David Furtado – March 23, 2014
In part 3 my series on Proving and Winning a First Party Bad Faith Case, I posted a Request for Production of Documents I recently served upon the insurer’s attorney on a case I am handling in federal court in the Western District of Missouri. In that case the insurer’s attorney requested information from my client in the insurer’s Requests for Production of Documents that would be needed to support my client’s allegations that the insured did not act reasonably and in good faith when adjusting my client’s claim. My client hired a public adjuster in that case who documented all of his communication with the insurer’s representatives as well as shared information with the insurer’s representatives in writing regarding the communications the policyholder and he had with contractors who evaluated the damage at policyholder’s property as well as building code representatives regarding building codes that must be complied with when replacing or repairing the damages incurred at the policyholder’s property.

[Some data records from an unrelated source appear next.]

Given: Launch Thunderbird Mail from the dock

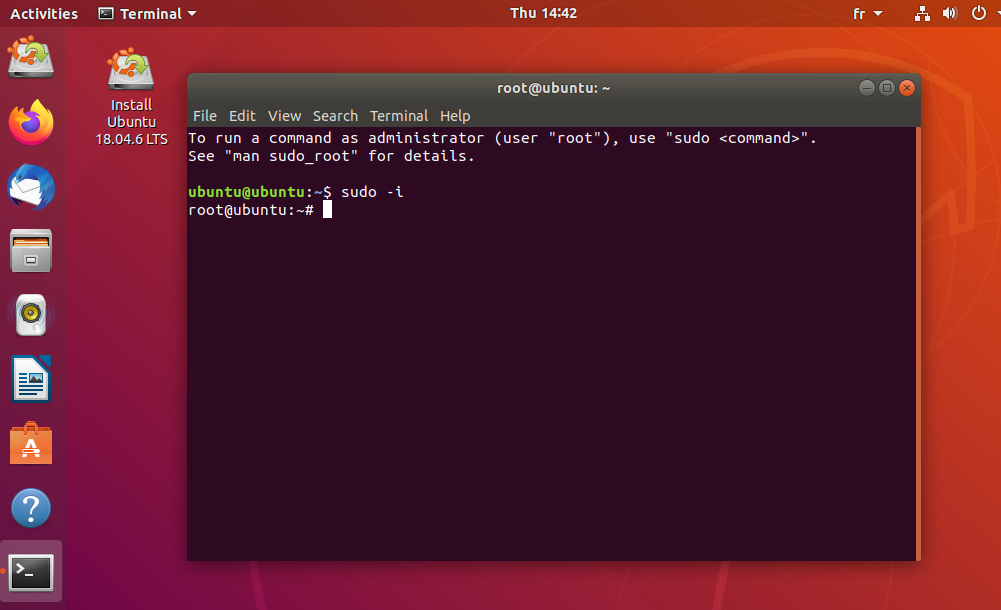Looking at the screenshot, I should pos(31,187).
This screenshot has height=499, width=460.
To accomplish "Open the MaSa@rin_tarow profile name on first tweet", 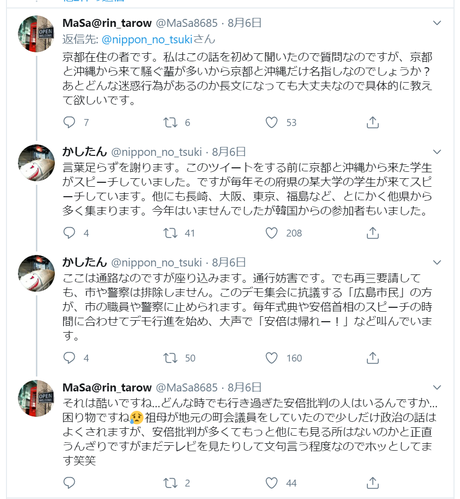I will [107, 23].
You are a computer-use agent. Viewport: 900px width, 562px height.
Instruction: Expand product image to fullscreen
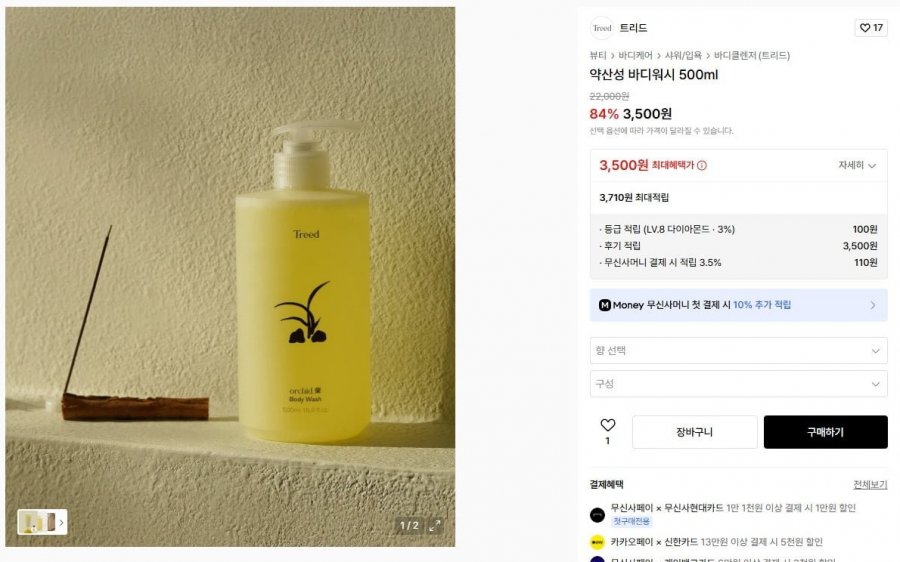(x=435, y=525)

The fact that the policyholder hired a public adjuster to assist in the adjustment of the claim has made presenting the policyholder’s case from a legal prospective much easier as the public adjuster documented every step he took in the adjustment process as well as documented every response the insurer made to his requests in the adjustment process showing the insured delayed payment of the claim and tried not to pay the claim fairly.
I served the following Requests for Admissions upon opposing counsel where United Fire and Casualty Company is the Defendant.
ADMIT THAT EACH OF THE FOLLOWING STATEMENTS OF FACT ARE TURE:
1. Admit that on August 31, 2007, UNITED issued property insurance policy No. xxxxxxxx to Plaintiff.
2. Admit that at all times material thereto all policy premiums were paid in full.
3. Admit that on February 29, 2012, the insured building sustained damages caused by a wind/tornado occurrence.
4. Admit that on February 29, 2012, the policy No. xxxxxxxxx was in full force and effect and all premiums were fully satisfied.
5. Admit that a wind/tornado occurrence is a covered peril under the Policy.
6. Admit that UNITED confirmed coverage for the tornado loss and issued payments for the claim.
7. Admit that UNITED retained Torgeson Design Partners to perform a structural damage assessment of the property.
8. Admit that UNITED retained TC3 to perform a repair cost estimate.
9. Admit that Torgerson Design Partners reported that repairs to the building would not be reasonable, safe or cost effective.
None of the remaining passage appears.